(Pixel coordinate grounding data)
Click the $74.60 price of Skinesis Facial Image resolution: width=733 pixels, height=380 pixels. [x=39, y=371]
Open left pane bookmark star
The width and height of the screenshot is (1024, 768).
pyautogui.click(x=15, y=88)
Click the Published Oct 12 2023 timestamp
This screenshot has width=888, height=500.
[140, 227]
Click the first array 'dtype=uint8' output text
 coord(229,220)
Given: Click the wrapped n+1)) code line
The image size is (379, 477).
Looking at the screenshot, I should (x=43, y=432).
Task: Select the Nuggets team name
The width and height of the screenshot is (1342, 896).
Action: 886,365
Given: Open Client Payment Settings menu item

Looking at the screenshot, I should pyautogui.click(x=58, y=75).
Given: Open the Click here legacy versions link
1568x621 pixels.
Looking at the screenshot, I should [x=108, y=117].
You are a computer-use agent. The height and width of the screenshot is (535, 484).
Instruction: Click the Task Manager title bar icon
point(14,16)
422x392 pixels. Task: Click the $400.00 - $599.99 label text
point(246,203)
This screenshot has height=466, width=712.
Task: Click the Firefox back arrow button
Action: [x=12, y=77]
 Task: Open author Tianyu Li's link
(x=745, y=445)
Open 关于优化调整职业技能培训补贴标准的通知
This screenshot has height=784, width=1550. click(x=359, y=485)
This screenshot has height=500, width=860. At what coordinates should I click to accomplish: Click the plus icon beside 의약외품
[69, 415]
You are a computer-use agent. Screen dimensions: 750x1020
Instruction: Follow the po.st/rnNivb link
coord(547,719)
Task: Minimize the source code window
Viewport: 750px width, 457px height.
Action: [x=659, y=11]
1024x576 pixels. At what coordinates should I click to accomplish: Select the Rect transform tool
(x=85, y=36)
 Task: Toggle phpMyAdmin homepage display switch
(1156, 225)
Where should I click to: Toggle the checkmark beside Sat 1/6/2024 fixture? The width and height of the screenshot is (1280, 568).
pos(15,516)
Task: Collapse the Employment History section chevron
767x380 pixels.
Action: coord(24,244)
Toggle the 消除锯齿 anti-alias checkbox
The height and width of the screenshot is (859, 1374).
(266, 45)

▶ Your task: From the first line of the records above to the line that contains "Task: Collapse the", quote each line exactly.

▶ Reply:
Click the $74.60 price of Skinesis Facial Image resolution: width=733 pixels, height=380 pixels. [x=39, y=371]
Open left pane bookmark star
The width and height of the screenshot is (1024, 768).
pyautogui.click(x=15, y=88)
Click the Published Oct 12 2023 timestamp
This screenshot has width=888, height=500.
[140, 227]
Click the first array 'dtype=uint8' output text
 coord(229,220)
Given: Click the wrapped n+1)) code line
The image size is (379, 477).
Looking at the screenshot, I should (x=43, y=432).
Task: Select the Nuggets team name
The width and height of the screenshot is (1342, 896).
Action: 886,365
Given: Open Client Payment Settings menu item

Looking at the screenshot, I should pyautogui.click(x=58, y=75).
Given: Open the Click here legacy versions link
1568x621 pixels.
Looking at the screenshot, I should [x=108, y=117].
You are a computer-use agent. The height and width of the screenshot is (535, 484).
Instruction: Click the Task Manager title bar icon
point(14,16)
422x392 pixels. Task: Click the $400.00 - $599.99 label text
point(246,203)
This screenshot has height=466, width=712.
Task: Click the Firefox back arrow button
Action: [x=12, y=77]
 Task: Open author Tianyu Li's link
(x=745, y=445)
Open 关于优化调整职业技能培训补贴标准的通知
This screenshot has height=784, width=1550. click(x=359, y=485)
This screenshot has height=500, width=860. At what coordinates should I click to accomplish: Click the plus icon beside 의약외품
[69, 415]
You are a computer-use agent. Screen dimensions: 750x1020
Instruction: Follow the po.st/rnNivb link
coord(547,719)
Task: Minimize the source code window
Viewport: 750px width, 457px height.
Action: [x=659, y=11]
1024x576 pixels. At what coordinates should I click to accomplish: Select the Rect transform tool
(x=85, y=36)
 Task: Toggle phpMyAdmin homepage display switch
(1156, 225)
Where should I click to: Toggle the checkmark beside Sat 1/6/2024 fixture? The width and height of the screenshot is (1280, 568).
pos(15,516)
Task: Collapse the Employment History section chevron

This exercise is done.